DC9723 June 17 2018 Meeting
When: Sunday 17 of May, 2018 from 19:45 to 22:00
Where: Checkpoint Offices in Tel-Aviv (Ha’Solelim Street 5, Tel Aviv)
Agenda:
Brief Introduction
Beware of the Bashware: A new method for any malware to bypass security solutions – Gal Elbaz
Let’s talk about the community – Rhett Greenhagen
As always, the talks are free and there is no need to register. Come and bring your friends.
The talks will be uploaded to youtube a week after the meeting.
You can watch the previous talks at https://www.dc9723.org/
*We need more talks, please consider submitting a talk for the next DC9723 meeting. For more details and questions, please contact cfp@dc9723.org
Abstracts:
Beware of the Bashware: A new method for any malware to bypass security solutions
Up to these days, running Linux on Windows sounded like a bad joke or some fairytale story…
Well not anymore! Since Windows 10 Anniversary update, Linux subsystem was added to Windows!
Windows Subsystem for Linux (WSL) is the name of Microsoft’s feature! WSL goal is making the popular Linux “Bash” terminal available for Windows OS users, but this feature goes far beyond having the familiar Linux “Bash” it is a complete compatibility layer for running an environment that looks and behaves just like Linux.
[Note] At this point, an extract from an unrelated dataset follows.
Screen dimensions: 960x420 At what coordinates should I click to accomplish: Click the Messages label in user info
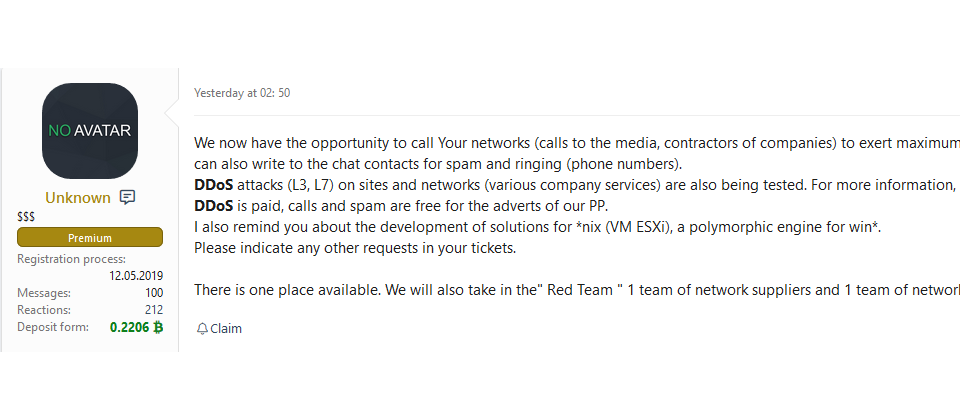(x=43, y=293)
In addition to the new technologies that came along with this brand new feature, Also a set of new and unfamiliar security issues has been added to the Windows operating system world, such issues that most of the antivirus companies and the security product nowadays cannot identify or protect against.
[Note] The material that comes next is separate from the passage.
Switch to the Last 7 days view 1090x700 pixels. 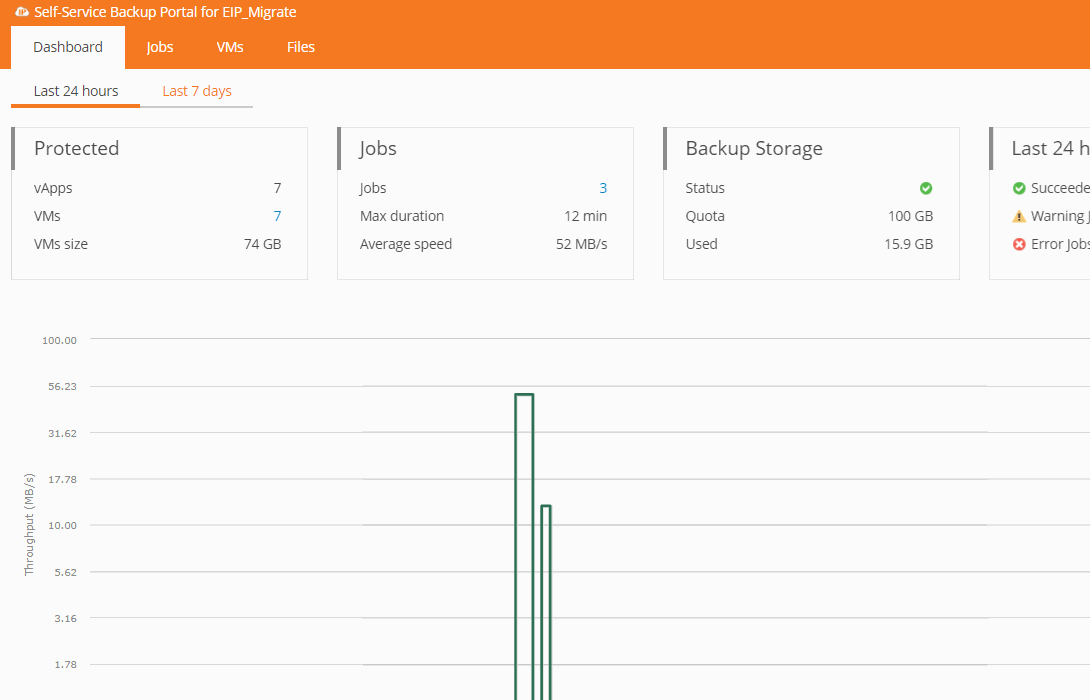pos(197,91)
In this talk we will present “Bashware”, a cross platform technique that leverages the underlying mechanism of the WSL feature in order to run invisibly malicious code that bypasses the current security solutions out there.
Will talk about the limitations and challenges of our research, the design and vulnerabilities of WSL and also demonstrate a live POC of “Bashware” technique on a leading vendor in the antivirus space.